= Justinian de Souza =

de Souza in the 1960s.

Brother Justinian Lawrence de Souza (28 February 1906 – 16 July 1992) was a Singaporean educator, Catholic missionary and tennis coach who served as the principal of Saint Patrick's School from 1957 to 1963 and of St. Joseph's Institution from 1963 to 1966.

==Early life and education==
de Souza was born in Kuala Lumpur on 28 February 1902. Of Eurasian descent, he was the son of teacher Herman De Souza Sr. and the oldest of 14 siblings. He was a direct descendant of the Portuguese navigator, landowner and merchant Manoel Francisco de Souza, who lived in Malacca before moving to Singapore; other descendants include politician Pat de Souza and athlete Jocelyn de Souza. After receiving his early education at the St. Francis' Institution in Malacca, he began attending the St. Joseph's Novitiate in George Town, Penang. His favourable impression of the De La Salle Brothers who taught him had led him to join the order in 1916, though he later felt that he should have had "more supernatural motives" in becoming a member. He took his vows at the novitiate in 1923.

==Career==
From 1926 to 1936, de Souza was posted to the St. Paul's English High School, a "premier" institute, in Burma. He was required to teach "everything" except for Burmese, though he was still to remain in class during Burmese lessons. He and other young De La Salle missionaries there would spend their weekends at a country house where they engaged in various physical activities. He was then posted to Malaysia, where he remained for a decade. He taught at the St. Xavier's Institution in Penang, the St. George's Institution in Taiping, and the St. John's Institution in Kuala Lumpur. He briefly studied in Australia following the end of the Japanese occupation.
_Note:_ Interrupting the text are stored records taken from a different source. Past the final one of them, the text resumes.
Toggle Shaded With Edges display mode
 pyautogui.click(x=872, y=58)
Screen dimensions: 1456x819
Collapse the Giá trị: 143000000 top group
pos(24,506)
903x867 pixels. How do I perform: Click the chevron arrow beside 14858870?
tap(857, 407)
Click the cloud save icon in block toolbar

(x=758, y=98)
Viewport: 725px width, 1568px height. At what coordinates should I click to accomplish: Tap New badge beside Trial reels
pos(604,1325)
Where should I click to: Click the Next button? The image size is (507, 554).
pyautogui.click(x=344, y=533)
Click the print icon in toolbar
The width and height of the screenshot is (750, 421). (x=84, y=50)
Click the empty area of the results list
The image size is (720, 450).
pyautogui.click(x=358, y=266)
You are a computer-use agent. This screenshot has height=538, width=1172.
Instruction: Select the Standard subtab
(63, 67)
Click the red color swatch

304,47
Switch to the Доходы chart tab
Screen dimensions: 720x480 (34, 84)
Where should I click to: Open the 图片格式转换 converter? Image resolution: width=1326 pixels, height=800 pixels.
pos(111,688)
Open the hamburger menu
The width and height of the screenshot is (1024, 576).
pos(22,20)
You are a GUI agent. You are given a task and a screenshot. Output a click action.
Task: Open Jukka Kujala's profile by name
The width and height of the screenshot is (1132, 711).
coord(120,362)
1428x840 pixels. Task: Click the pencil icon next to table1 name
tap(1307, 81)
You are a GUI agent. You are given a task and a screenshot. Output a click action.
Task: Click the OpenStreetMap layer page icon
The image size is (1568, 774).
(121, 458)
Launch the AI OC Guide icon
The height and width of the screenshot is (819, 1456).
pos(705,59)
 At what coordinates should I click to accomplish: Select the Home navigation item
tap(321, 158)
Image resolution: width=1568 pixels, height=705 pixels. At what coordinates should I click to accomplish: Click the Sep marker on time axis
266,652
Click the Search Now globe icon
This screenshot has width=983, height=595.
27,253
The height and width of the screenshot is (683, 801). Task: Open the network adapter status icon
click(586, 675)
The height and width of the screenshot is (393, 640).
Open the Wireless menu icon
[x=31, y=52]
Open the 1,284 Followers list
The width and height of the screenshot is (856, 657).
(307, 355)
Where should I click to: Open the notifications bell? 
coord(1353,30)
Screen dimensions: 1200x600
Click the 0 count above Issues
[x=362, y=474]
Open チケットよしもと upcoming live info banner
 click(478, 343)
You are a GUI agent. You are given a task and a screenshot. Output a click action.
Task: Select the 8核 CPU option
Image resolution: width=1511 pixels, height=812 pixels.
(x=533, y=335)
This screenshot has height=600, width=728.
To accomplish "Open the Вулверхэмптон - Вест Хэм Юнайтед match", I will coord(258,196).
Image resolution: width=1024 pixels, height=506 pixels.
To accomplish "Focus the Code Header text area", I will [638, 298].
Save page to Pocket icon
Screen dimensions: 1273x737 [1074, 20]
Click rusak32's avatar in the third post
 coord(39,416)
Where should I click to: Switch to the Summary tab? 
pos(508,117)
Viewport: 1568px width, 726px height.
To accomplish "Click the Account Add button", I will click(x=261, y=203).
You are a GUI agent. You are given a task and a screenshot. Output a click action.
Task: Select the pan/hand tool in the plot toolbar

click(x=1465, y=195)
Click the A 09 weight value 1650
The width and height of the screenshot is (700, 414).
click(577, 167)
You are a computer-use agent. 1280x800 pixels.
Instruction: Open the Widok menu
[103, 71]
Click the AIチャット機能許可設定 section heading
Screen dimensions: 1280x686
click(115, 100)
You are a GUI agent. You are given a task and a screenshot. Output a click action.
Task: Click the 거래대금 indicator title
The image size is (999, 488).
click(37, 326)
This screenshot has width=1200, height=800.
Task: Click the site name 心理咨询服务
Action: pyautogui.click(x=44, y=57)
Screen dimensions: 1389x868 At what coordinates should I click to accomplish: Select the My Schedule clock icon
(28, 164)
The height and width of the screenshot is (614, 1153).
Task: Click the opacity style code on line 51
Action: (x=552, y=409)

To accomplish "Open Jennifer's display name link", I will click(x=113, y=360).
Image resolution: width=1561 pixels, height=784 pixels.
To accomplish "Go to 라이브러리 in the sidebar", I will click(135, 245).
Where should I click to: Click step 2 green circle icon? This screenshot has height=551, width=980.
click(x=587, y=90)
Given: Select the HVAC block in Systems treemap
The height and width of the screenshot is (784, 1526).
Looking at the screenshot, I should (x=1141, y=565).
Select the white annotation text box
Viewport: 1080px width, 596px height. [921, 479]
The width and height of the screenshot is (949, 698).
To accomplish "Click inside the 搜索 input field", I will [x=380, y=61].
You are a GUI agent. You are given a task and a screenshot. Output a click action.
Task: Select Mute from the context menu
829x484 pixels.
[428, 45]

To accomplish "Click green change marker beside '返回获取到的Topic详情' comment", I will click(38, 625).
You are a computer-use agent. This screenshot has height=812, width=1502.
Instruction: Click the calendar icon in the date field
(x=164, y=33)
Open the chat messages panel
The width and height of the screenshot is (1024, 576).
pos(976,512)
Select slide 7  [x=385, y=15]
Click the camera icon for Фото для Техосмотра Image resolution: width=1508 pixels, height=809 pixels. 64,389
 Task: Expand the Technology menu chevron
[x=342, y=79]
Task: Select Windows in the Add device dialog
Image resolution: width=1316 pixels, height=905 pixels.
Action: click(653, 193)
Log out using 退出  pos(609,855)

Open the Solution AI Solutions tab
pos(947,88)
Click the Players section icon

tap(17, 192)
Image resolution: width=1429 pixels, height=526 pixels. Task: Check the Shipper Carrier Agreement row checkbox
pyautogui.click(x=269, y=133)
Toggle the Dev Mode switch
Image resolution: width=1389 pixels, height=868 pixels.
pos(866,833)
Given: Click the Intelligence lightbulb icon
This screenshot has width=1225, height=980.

de Souza left Malaysia for Singapore in 1947. He began teaching at Saint Patrick's School. de Souza taught additional mathematics, chemistry and religious knowledge, and his students in this period included future President of Singapore Tony Tan. He retrospectively described himself as a "holy terror" in his teaching years, commenting in 1983, long into his official retirement: "Perhaps I was too strict... I don't know." In 1957, he became the school's headmaster. A student of St. Patrick's at the time later recounted: "He was always stern-faced, thin-lipped and serious. He had a sense of humour but it showed very rarely." As principal, he pushed for and oversaw the renovation and extension of the school hall in 1961. He represented the school on the Malayan Christian Schools' Council.

When the physical fitness test was introduced in 1962, the then-60-year-old de Souza reportedly gave a demonstration to the students where he "[pulled] himself up to his chin", then "hauled himself further till the bar was at his waist, did a flip over and landed on his feet." He established a small zoo at the St. Patrick's Arts Centre which comprised two monkeys purchased from Rochor Road, birds, rabbits and guinea pigs. He gave the school a "fresh impetus" to science teaching. As tennis was a favourite sport of his, he increased the number of courts the school had from two to four. The school won the first inter-schools tennis tournament shortly after. At St. Patrick's, he was the principal to George Yeo, who would go on to become a politician and brigadier-general, and Patrick Zehnder, who would become an athletics coach.

After stepping down as principal of St. Patrick's School in 1963, de Souza became the headmaster of the St. Joseph's Institution. According to the school's deputy principal, Brother Joseph Kiely, de Souza was quick to adopt the newest teaching aids. He would use audiovisual equipment in teaching moral education. By January 1966, the Minister for Education Ong Pang Boon had appointed him the chair of the Singapore Combined Secondary Schools' Sports Council. He stepped down as principal later that year, after which he returned to St. Patrick's School as a teacher. His students in this period included DJ Brian Richmond.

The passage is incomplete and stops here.